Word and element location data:
========================
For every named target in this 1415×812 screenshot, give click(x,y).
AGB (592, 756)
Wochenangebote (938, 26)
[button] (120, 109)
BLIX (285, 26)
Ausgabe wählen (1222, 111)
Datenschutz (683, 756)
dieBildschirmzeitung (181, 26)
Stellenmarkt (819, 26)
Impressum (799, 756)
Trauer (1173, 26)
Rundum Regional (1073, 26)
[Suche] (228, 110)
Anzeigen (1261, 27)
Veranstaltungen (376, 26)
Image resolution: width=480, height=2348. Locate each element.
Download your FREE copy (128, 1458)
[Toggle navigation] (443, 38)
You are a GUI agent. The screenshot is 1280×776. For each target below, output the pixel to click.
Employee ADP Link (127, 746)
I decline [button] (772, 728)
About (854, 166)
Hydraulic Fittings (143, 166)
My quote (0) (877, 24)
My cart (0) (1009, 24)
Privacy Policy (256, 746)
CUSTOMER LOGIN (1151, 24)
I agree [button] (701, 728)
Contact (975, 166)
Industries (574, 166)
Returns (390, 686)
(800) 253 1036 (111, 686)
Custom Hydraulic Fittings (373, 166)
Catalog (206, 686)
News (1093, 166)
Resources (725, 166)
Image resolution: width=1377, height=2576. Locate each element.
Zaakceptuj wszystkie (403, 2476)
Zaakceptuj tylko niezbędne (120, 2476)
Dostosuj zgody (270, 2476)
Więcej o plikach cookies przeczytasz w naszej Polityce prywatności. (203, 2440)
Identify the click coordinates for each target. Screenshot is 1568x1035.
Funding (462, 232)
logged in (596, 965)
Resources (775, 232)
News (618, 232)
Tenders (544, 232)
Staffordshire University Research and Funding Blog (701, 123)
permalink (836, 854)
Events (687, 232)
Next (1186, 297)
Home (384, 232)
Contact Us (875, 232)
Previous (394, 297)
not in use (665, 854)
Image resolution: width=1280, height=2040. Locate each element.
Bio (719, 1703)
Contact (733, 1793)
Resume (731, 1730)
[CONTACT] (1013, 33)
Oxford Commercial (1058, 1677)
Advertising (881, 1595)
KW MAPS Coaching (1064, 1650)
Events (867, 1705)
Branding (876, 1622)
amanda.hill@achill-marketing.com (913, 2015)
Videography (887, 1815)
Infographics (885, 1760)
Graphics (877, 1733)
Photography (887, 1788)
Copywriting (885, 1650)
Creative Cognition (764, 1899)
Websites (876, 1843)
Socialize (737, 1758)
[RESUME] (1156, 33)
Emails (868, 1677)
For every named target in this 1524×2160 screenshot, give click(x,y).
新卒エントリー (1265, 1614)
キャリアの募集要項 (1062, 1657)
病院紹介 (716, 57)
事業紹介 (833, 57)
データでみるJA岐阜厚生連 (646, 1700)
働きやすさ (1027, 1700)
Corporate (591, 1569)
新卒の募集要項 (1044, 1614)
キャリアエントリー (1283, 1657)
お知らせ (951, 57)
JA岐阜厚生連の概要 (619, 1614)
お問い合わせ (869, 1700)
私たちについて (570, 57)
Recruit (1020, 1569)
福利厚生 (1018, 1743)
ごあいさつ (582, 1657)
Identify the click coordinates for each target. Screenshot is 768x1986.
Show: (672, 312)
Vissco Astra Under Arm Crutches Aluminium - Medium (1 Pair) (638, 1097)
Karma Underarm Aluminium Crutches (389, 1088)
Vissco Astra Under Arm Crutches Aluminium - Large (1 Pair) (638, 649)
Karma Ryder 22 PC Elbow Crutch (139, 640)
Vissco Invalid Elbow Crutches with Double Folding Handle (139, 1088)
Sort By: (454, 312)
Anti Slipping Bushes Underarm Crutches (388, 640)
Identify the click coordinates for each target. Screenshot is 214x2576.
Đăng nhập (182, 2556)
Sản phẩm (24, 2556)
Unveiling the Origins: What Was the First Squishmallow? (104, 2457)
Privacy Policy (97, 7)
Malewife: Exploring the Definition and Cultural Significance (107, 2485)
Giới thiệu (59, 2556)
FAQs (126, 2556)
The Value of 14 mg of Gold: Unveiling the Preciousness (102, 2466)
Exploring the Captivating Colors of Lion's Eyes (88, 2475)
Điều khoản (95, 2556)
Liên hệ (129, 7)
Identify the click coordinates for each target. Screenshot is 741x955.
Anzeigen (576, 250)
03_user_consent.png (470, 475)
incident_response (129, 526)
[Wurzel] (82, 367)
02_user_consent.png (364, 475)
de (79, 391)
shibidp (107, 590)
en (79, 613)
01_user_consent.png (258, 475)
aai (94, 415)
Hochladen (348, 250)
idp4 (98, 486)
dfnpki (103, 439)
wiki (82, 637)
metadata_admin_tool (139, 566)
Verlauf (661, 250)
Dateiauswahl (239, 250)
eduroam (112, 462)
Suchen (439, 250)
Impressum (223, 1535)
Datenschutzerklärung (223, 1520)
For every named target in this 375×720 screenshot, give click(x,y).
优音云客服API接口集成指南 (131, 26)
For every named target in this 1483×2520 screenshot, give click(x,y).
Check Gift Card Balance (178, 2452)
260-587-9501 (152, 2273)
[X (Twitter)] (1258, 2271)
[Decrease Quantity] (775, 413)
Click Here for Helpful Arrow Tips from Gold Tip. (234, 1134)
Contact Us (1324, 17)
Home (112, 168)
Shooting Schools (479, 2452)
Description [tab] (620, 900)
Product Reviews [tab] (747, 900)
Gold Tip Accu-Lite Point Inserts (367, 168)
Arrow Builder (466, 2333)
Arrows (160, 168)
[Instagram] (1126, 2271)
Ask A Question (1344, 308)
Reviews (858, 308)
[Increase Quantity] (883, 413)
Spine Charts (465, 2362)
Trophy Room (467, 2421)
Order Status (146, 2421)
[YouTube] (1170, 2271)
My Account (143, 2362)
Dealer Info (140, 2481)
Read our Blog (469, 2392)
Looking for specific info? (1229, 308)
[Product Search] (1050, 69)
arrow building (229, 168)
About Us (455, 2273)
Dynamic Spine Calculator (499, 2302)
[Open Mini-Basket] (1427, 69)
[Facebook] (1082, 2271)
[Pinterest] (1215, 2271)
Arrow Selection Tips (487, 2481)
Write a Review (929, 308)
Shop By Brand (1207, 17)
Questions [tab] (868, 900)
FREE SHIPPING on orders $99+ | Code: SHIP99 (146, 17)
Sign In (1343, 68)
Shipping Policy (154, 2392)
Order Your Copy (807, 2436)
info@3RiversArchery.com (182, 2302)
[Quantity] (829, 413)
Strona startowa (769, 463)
========================
◆ **SHORT EXERCISE**:
Write out all of the lines again, substituting "Trophy Hall" for "Trophy Room" and keeping everything else the same.

◆ **OUTPUT FOR THIS EXERCISE**:
For every named target in this 1415×812 screenshot, give click(x,y).
AGB (592, 756)
Wochenangebote (938, 26)
[button] (120, 109)
BLIX (285, 26)
Ausgabe wählen (1222, 111)
Datenschutz (683, 756)
dieBildschirmzeitung (181, 26)
Stellenmarkt (819, 26)
Impressum (799, 756)
Trauer (1173, 26)
Rundum Regional (1073, 26)
[Suche] (228, 110)
Anzeigen (1261, 27)
Veranstaltungen (376, 26)
Image resolution: width=480, height=2348. Locate each element.
Download your FREE copy (128, 1458)
[Toggle navigation] (443, 38)
You are a GUI agent. The screenshot is 1280×776. For each target below, output the pixel to click.
Employee ADP Link (127, 746)
I decline [button] (772, 728)
About (854, 166)
Hydraulic Fittings (143, 166)
My quote (0) (877, 24)
My cart (0) (1009, 24)
Privacy Policy (256, 746)
CUSTOMER LOGIN (1151, 24)
I agree [button] (701, 728)
Contact (975, 166)
Industries (574, 166)
Returns (390, 686)
(800) 253 1036 (111, 686)
Custom Hydraulic Fittings (373, 166)
Catalog (206, 686)
News (1093, 166)
Resources (725, 166)
Image resolution: width=1377, height=2576. Locate each element.
Zaakceptuj wszystkie (403, 2476)
Zaakceptuj tylko niezbędne (120, 2476)
Dostosuj zgody (270, 2476)
Więcej o plikach cookies przeczytasz w naszej Polityce prywatności. (203, 2440)
Identify the click coordinates for each target. Screenshot is 1568x1035.
Funding (462, 232)
logged in (596, 965)
Resources (775, 232)
News (618, 232)
Tenders (544, 232)
Staffordshire University Research and Funding Blog (701, 123)
permalink (836, 854)
Events (687, 232)
Next (1186, 297)
Home (384, 232)
Contact Us (875, 232)
Previous (394, 297)
not in use (665, 854)
Image resolution: width=1280, height=2040. Locate each element.
Bio (719, 1703)
Contact (733, 1793)
Resume (731, 1730)
[CONTACT] (1013, 33)
Oxford Commercial (1058, 1677)
Advertising (881, 1595)
KW MAPS Coaching (1064, 1650)
Events (867, 1705)
Branding (876, 1622)
amanda.hill@achill-marketing.com (913, 2015)
Videography (887, 1815)
Infographics (885, 1760)
Graphics (877, 1733)
Photography (887, 1788)
Copywriting (885, 1650)
Creative Cognition (764, 1899)
Websites (876, 1843)
Socialize (737, 1758)
[RESUME] (1156, 33)
Emails (868, 1677)
For every named target in this 1524×2160 screenshot, give click(x,y).
新卒エントリー (1265, 1614)
キャリアの募集要項 (1062, 1657)
病院紹介 (716, 57)
事業紹介 (833, 57)
データでみるJA岐阜厚生連 (646, 1700)
働きやすさ (1027, 1700)
Corporate (591, 1569)
新卒の募集要項 (1044, 1614)
キャリアエントリー (1283, 1657)
お知らせ (951, 57)
JA岐阜厚生連の概要 (619, 1614)
お問い合わせ (869, 1700)
私たちについて (570, 57)
Recruit (1020, 1569)
福利厚生 (1018, 1743)
ごあいさつ (582, 1657)
Identify the click coordinates for each target. Screenshot is 768x1986.
Show: (672, 312)
Vissco Astra Under Arm Crutches Aluminium - Medium (1 Pair) (638, 1097)
Karma Underarm Aluminium Crutches (389, 1088)
Vissco Astra Under Arm Crutches Aluminium - Large (1 Pair) (638, 649)
Karma Ryder 22 PC Elbow Crutch (139, 640)
Vissco Invalid Elbow Crutches with Double Folding Handle (139, 1088)
Sort By: (454, 312)
Anti Slipping Bushes Underarm Crutches (388, 640)
Identify the click coordinates for each target. Screenshot is 214x2576.
Đăng nhập (182, 2556)
Sản phẩm (24, 2556)
Unveiling the Origins: What Was the First Squishmallow? (104, 2457)
Privacy Policy (97, 7)
Malewife: Exploring the Definition and Cultural Significance (107, 2485)
Giới thiệu (59, 2556)
FAQs (126, 2556)
The Value of 14 mg of Gold: Unveiling the Preciousness (102, 2466)
Exploring the Captivating Colors of Lion's Eyes (88, 2475)
Điều khoản (95, 2556)
Liên hệ (129, 7)
Identify the click coordinates for each target. Screenshot is 741x955.
Anzeigen (576, 250)
03_user_consent.png (470, 475)
incident_response (129, 526)
[Wurzel] (82, 367)
02_user_consent.png (364, 475)
de (79, 391)
shibidp (107, 590)
en (79, 613)
01_user_consent.png (258, 475)
aai (94, 415)
Hochladen (348, 250)
idp4 (98, 486)
dfnpki (103, 439)
wiki (82, 637)
metadata_admin_tool (139, 566)
Verlauf (661, 250)
Dateiauswahl (239, 250)
eduroam (112, 462)
Suchen (439, 250)
Impressum (223, 1535)
Datenschutzerklärung (223, 1520)
For every named target in this 375×720 screenshot, give click(x,y).
优音云客服API接口集成指南 (131, 26)
For every named target in this 1483×2520 screenshot, give click(x,y).
Check Gift Card Balance (178, 2452)
260-587-9501 (152, 2273)
[X (Twitter)] (1258, 2271)
[Decrease Quantity] (775, 413)
Click Here for Helpful Arrow Tips from Gold Tip. (234, 1134)
Contact Us (1324, 17)
Home (112, 168)
Shooting Schools (479, 2452)
Description [tab] (620, 900)
Product Reviews [tab] (747, 900)
Gold Tip Accu-Lite Point Inserts (367, 168)
Arrow Builder (466, 2333)
Arrows (160, 168)
[Instagram] (1126, 2271)
Ask A Question (1344, 308)
Reviews (858, 308)
[Increase Quantity] (883, 413)
Spine Charts (465, 2362)
Trophy Hall (467, 2421)
Order Status (146, 2421)
[YouTube] (1170, 2271)
My Account (143, 2362)
Dealer Info (140, 2481)
Read our Blog (469, 2392)
Looking for specific info? (1229, 308)
[Product Search] (1050, 69)
arrow building (229, 168)
About Us (455, 2273)
Dynamic Spine Calculator (499, 2302)
[Open Mini-Basket] (1427, 69)
[Facebook] (1082, 2271)
[Pinterest] (1215, 2271)
Arrow Selection Tips (487, 2481)
Write a Review (929, 308)
Shop By Brand (1207, 17)
Questions [tab] (868, 900)
FREE SHIPPING on orders $99+ | Code: SHIP99 (146, 17)
Sign In (1343, 68)
Shipping Policy (154, 2392)
Order Your Copy (807, 2436)
info@3RiversArchery.com (182, 2302)
[Quantity] (829, 413)
Strona startowa (769, 463)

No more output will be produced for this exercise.